フィリックに聞いた所によるとヴィッチの奴はパープルトン侯爵領に連れ戻されたらしい。

それとアンナの奴が気になる事を言ってやがったな…… どうやら俺の事を嗅ぎまわっている奴がいるそうだ。

しかも中年の女らしいが侯爵の手下だろうぜ。

だが今はあんまり気にしている余裕はねぇな。

早く侯爵領へ行かなきゃならねぇからよ。


「行って来たぞ! やっぱりヴィッチは侯爵領に連れ戻されたらしい。 それとアンナに聞いたんだが、侯爵の手下っぽい胡散臭い中年の女が俺の事を嗅ぎまわっているそうだぜ……」


俺の言葉にライリが何やら頭を抱えているのはどうしてなんだ?

んっ! 誰だか知らねぇがライリ達の背後に15〜16くらいの女がいやがるが、コイツは一体何者だ?
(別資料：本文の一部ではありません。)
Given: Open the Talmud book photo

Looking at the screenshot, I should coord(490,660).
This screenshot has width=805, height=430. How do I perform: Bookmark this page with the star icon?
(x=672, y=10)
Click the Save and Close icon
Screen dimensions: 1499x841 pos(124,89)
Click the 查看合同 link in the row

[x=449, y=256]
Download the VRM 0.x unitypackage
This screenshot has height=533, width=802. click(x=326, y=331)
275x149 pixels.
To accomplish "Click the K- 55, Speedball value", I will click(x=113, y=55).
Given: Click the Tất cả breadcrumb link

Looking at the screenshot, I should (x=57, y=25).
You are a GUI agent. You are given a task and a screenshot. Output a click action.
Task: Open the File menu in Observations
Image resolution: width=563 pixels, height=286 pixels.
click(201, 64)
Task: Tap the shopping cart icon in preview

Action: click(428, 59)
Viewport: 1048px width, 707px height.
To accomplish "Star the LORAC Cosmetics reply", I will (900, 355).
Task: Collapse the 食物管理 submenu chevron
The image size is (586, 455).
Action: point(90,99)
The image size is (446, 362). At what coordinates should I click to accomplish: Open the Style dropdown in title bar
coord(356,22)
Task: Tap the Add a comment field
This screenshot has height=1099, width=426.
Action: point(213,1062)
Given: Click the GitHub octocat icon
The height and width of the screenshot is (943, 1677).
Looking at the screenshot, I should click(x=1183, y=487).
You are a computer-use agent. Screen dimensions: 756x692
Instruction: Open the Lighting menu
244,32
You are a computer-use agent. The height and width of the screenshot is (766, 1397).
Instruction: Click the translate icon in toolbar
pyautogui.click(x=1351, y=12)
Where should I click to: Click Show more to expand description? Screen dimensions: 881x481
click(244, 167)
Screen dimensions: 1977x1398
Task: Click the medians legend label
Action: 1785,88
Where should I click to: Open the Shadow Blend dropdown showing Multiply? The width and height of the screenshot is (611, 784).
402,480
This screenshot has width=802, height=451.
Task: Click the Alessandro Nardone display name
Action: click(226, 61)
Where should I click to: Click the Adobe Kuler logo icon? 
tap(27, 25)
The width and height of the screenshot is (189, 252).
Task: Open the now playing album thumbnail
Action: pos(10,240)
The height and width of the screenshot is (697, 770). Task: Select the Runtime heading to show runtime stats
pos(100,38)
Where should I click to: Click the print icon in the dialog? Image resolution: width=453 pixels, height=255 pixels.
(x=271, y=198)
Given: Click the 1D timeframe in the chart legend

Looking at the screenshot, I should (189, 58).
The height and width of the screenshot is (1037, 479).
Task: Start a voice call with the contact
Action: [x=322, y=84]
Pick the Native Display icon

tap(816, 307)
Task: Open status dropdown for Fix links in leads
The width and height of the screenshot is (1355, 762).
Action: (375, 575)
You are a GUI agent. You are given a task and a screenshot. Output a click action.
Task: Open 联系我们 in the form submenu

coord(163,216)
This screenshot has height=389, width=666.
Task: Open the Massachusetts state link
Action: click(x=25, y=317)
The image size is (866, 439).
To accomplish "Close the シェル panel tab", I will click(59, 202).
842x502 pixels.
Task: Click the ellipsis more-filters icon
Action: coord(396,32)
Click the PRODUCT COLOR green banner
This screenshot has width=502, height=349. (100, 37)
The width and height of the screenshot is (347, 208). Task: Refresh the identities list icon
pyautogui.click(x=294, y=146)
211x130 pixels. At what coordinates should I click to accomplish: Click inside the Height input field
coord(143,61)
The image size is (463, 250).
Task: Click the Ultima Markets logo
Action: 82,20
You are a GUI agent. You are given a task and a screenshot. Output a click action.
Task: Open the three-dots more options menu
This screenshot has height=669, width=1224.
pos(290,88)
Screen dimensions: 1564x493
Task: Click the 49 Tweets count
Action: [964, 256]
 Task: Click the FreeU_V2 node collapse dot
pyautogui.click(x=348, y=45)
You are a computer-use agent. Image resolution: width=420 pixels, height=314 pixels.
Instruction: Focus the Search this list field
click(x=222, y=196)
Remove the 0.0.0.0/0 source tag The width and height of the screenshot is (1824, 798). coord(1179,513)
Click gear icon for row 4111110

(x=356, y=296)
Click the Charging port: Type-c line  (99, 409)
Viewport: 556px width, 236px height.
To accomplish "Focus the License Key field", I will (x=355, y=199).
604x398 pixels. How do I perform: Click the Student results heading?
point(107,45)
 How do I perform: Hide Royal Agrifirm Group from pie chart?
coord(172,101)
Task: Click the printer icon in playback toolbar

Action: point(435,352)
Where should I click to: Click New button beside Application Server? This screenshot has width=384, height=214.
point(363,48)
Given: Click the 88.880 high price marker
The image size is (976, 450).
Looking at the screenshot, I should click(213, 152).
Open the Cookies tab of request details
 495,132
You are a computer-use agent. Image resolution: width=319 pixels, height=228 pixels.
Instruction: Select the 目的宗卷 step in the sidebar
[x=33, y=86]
「旦那様、この女性はジーニアス準男爵が手配して下さった方です。 名前は……」


「うふふっ、初めましてリリアンです。 どうか宜しくお願いしますね。 あらあら、何だか恥ずかしいわね」


何が恥ずかしいんだよ…… ニコニコしてやがるが、何がそんなに嬉しいんだ?

良く見りゃ黒髪に黒目か…… 俺と同じとは偶然だな。

そんな事よりも何だか間の抜けた感じの奴だが大丈夫かよ?


「おう、宜しく頼むぜ! 無理はしないでくれよ。 死なれちまったら寝覚めが悪いからな」


ジーニアス準男爵が送って来たくらいだから、それなりの腕なんだろうけどな。


「あらあら、優しいのね。 この子達がベタ惚れなのはアナタのそう言う所なのかしら…… きっとそうね」


何を一人で納得してやがるんだ?

ライリやユナが随分と大人しいのも気になるぜ…… 特にユナなんか、いつもなら他の女と話しているだけでキーキー言うのによ。


「アンナさんの具合はどうでしたか?」


ライリが心配そうに聞いて来る。


「怪我もすっかり良くなったみてぇだったな。 一緒に行くって聞かなくてよ。 残って貰うように説得するのが大変だったぜ……」


この間の戦いで怪我をしたから信じてくれないのかって涙目だったしよ。

朱雀館が見張られているみたいだからアンナが出て行くのを見られると困ると説得して何とか納得して貰っている。


「そうですか…… 良かったです」


ライリもそれを聞いて安心したようだが…… お前らも連れては行けねぇからな。

女子供を危険な目に遭わせる訳にはいかねぇよ。


「で、ユナ。 何か策は決まったか?」


策を聞いたら朱雀館で待ってて貰うとするか。

ちょっと狡いが…… まぁ、仕方がねぇだろ。


「はい、旦那様にはパープルトン侯爵家の用心棒になって頂きます。 そこで他の用心棒と喧嘩でもして得意の騒動を起こして下さいませ。 その隙にリリアンさんに賄賂の証拠が記された書類を盗み出して貰いますの。 更に家の者しか知らない抜け穴から私が母上を連れ出しますわ」


得意の騒動とは失礼じゃねぇか。

何故か何もしてねぇのに生意気だとか言われて絡まれるんだよ。

そうなるとパープルトン侯爵家は最悪取り潰しになるが、ヴィッチは了解してくれるのか?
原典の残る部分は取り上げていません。